Há livros que denunciam a tirania. Este a disseca.
Escrito às vésperas das grandes convulsões do fim do século XVIII, As Correntes da Escravidão, de Jean-Paul Marat, não é um tratado abstrato sobre o poder, mas um inventário minucioso de seus abusos. Em capítulos curtos e incisivos, o autor expõe, um a um, os meios pelos quais os governos corrompem os povos, enfraquecem as instituições e convertem a liberdade em servidão. Nada lhe escapa: a sedução pelas dádivas, a degradação dos costumes, a manipulação das leis, a venalidade dos representantes, o uso do exército, a fabricação de inimigos, a distração pelos espetáculos, a linguagem que distorce a realidade.
Dirigida originalmente aos eleitores da Grã-Bretanha, a obra ultrapassa de imediato seu contexto.
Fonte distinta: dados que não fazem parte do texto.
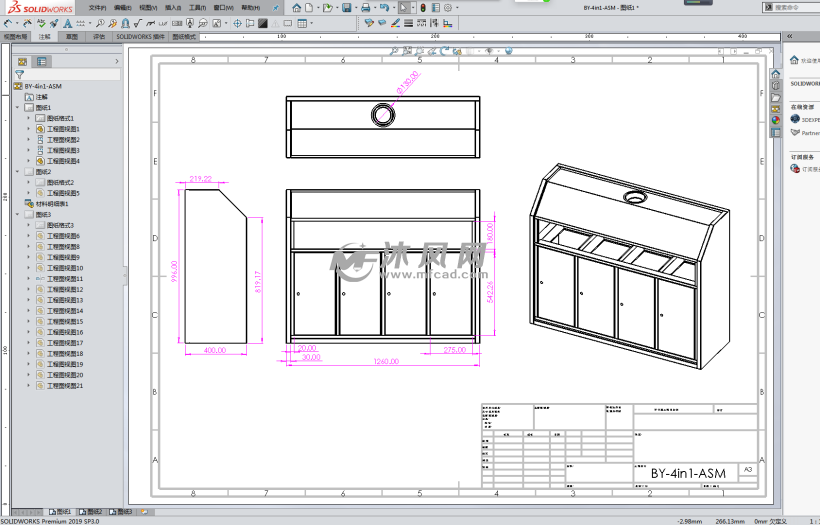
Task: Switch to the property manager tab icon
Action: [41, 61]
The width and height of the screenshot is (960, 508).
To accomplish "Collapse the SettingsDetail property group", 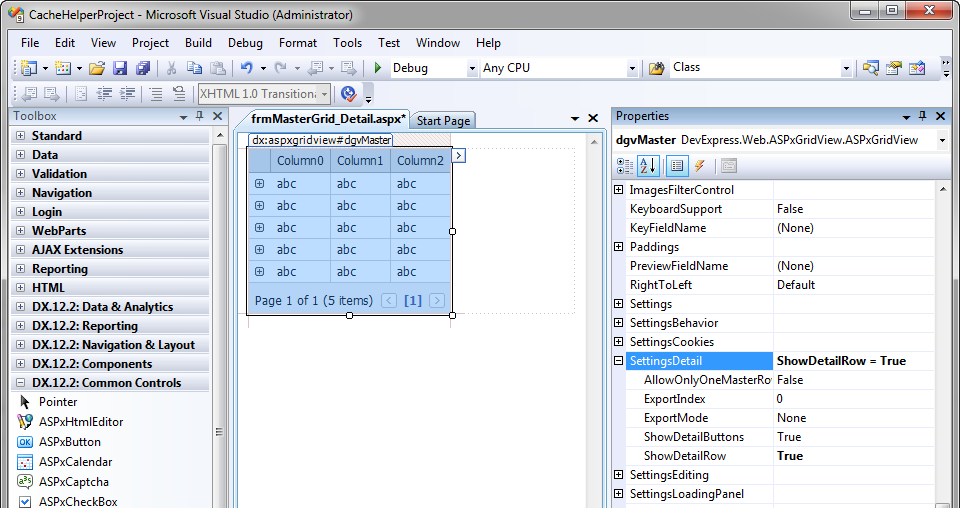I will tap(620, 361).
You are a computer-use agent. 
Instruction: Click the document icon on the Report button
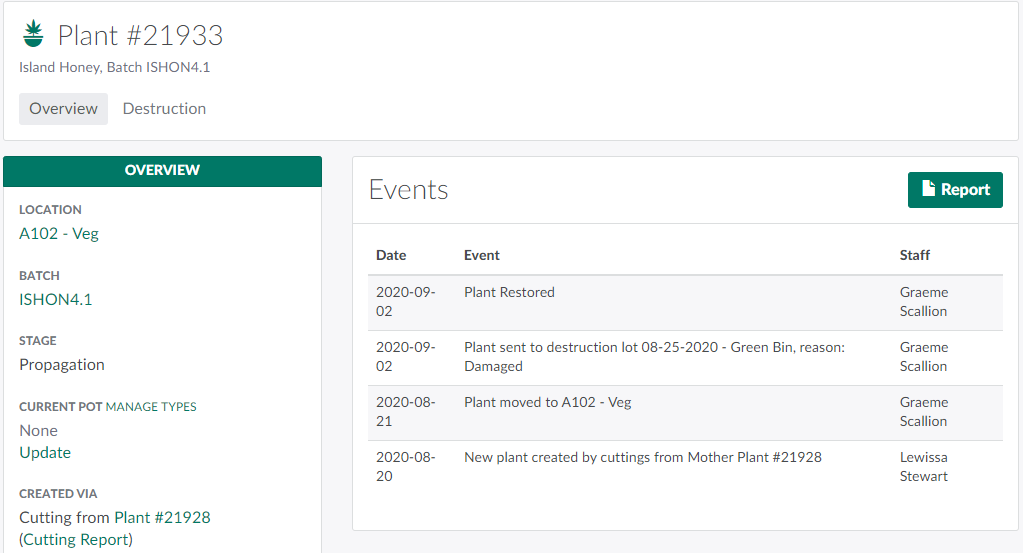(x=928, y=189)
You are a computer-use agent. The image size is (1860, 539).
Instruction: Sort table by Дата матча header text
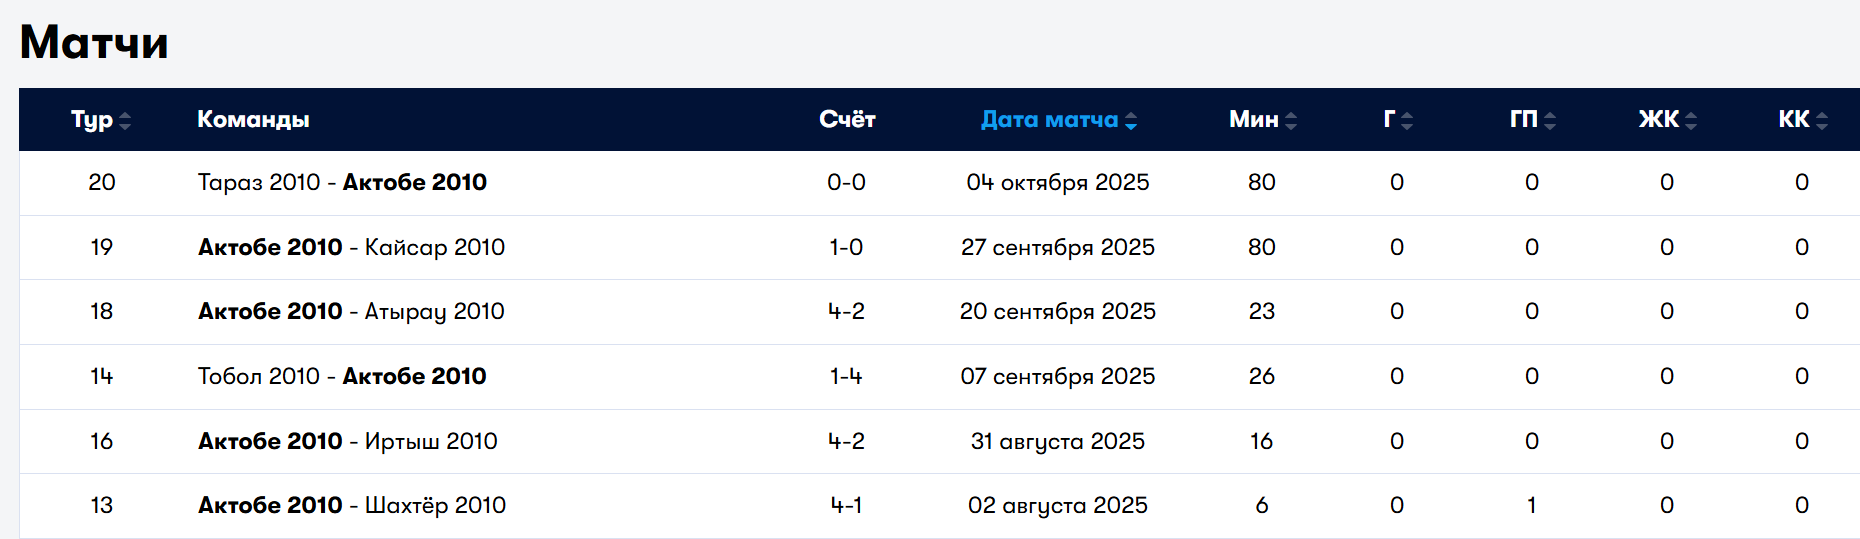click(x=1049, y=120)
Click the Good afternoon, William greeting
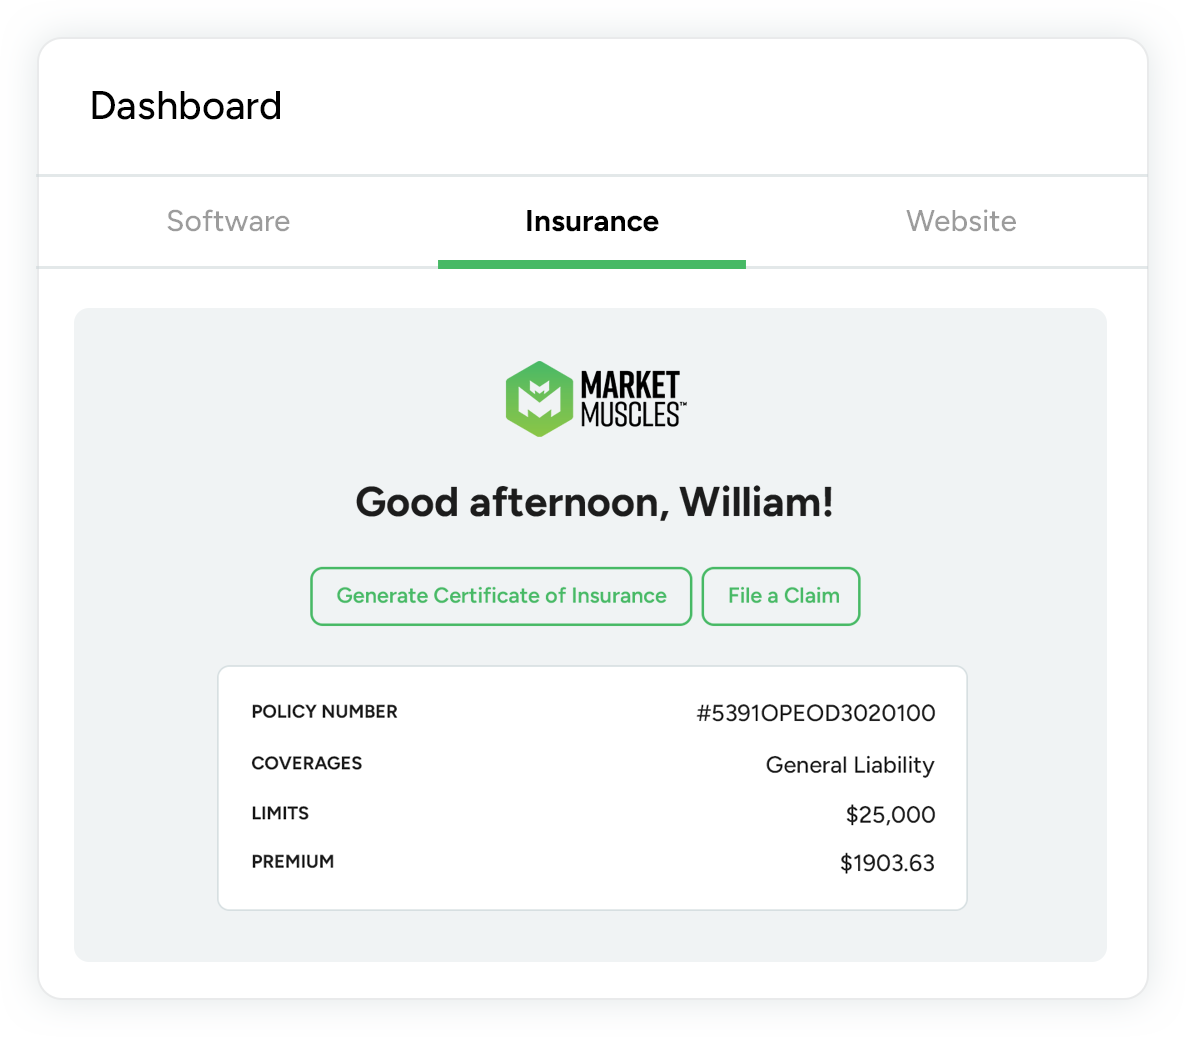The width and height of the screenshot is (1186, 1042). point(594,502)
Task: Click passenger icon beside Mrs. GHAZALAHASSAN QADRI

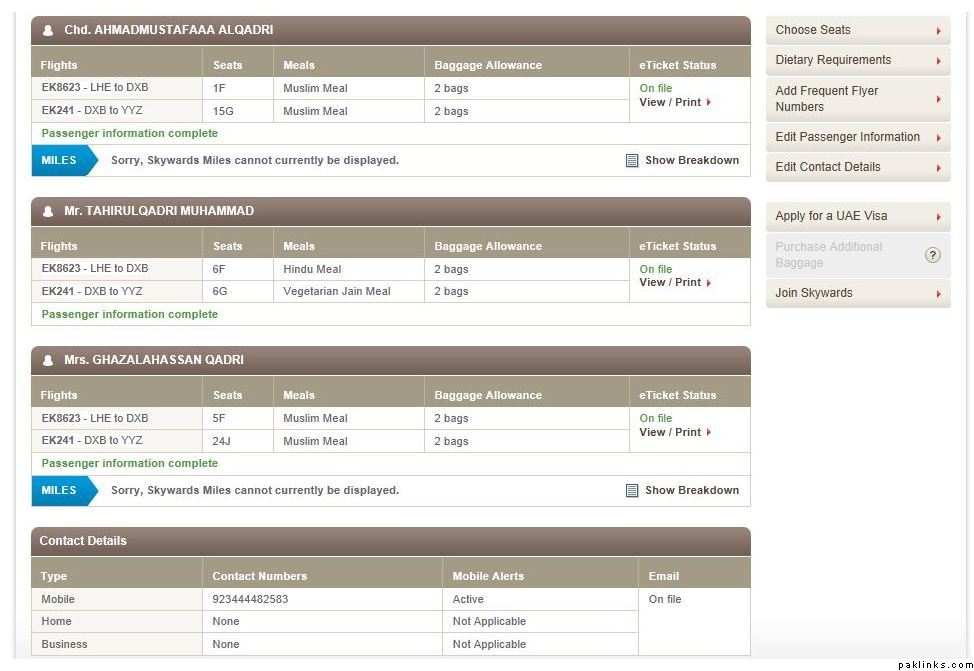Action: [x=48, y=360]
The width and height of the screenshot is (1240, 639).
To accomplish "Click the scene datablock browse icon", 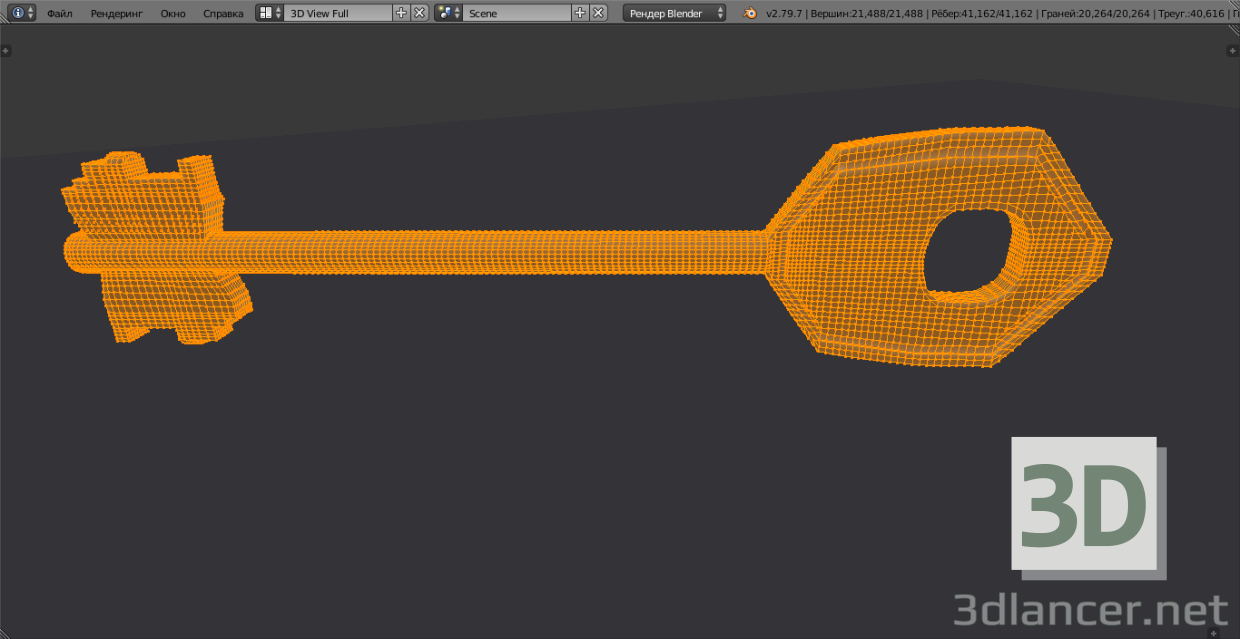I will point(445,13).
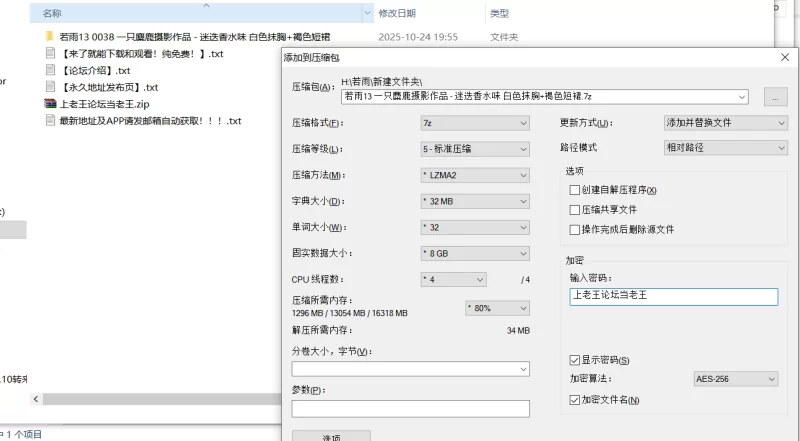Click the 选项 button at dialog bottom
The height and width of the screenshot is (441, 800).
(331, 436)
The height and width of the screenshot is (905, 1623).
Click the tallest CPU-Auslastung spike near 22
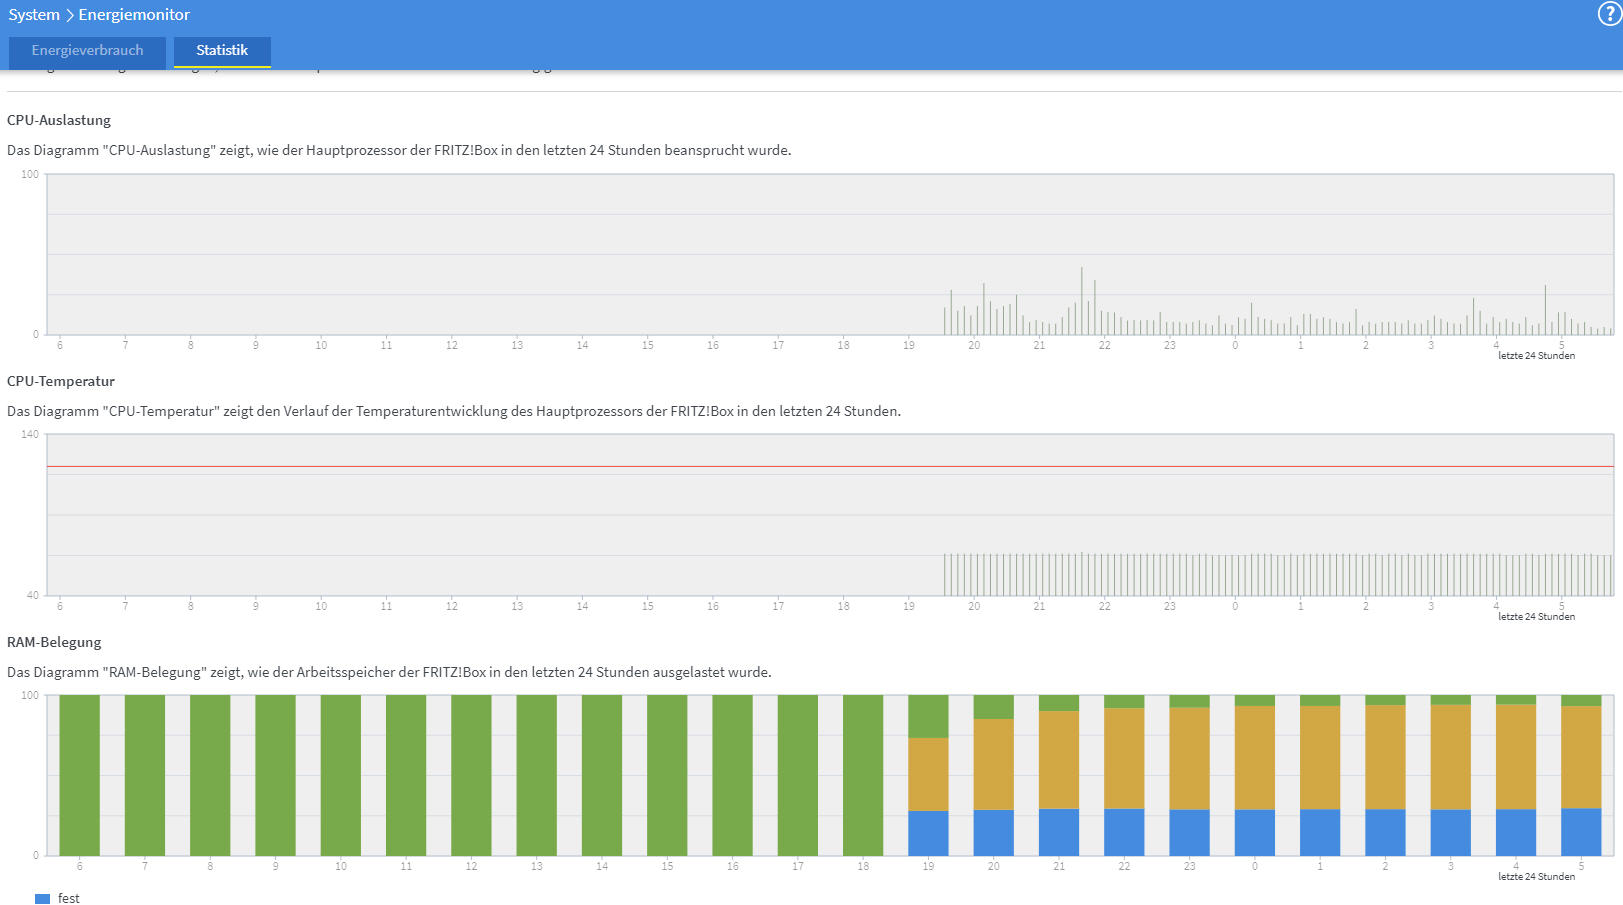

O que nela se descreve não é um regime, mas um mecanismo - uma engrenagem silenciosa que, pouco a pouco, transforma cidadãos em súditos. Marat escreve como quem adverte e acusa: a tirania não se impõe de um golpe, constrói-se por hábitos, concessões e ilusões.
Entre o panfleto político e a anatomia do despotismo, este livro permanece inquietantemente atual. Não apenas porque revela o que os príncipes fazem, mas porque mostra como os povos, muitas vezes sem o perceber, forjam eles mesmos os seus grilhões.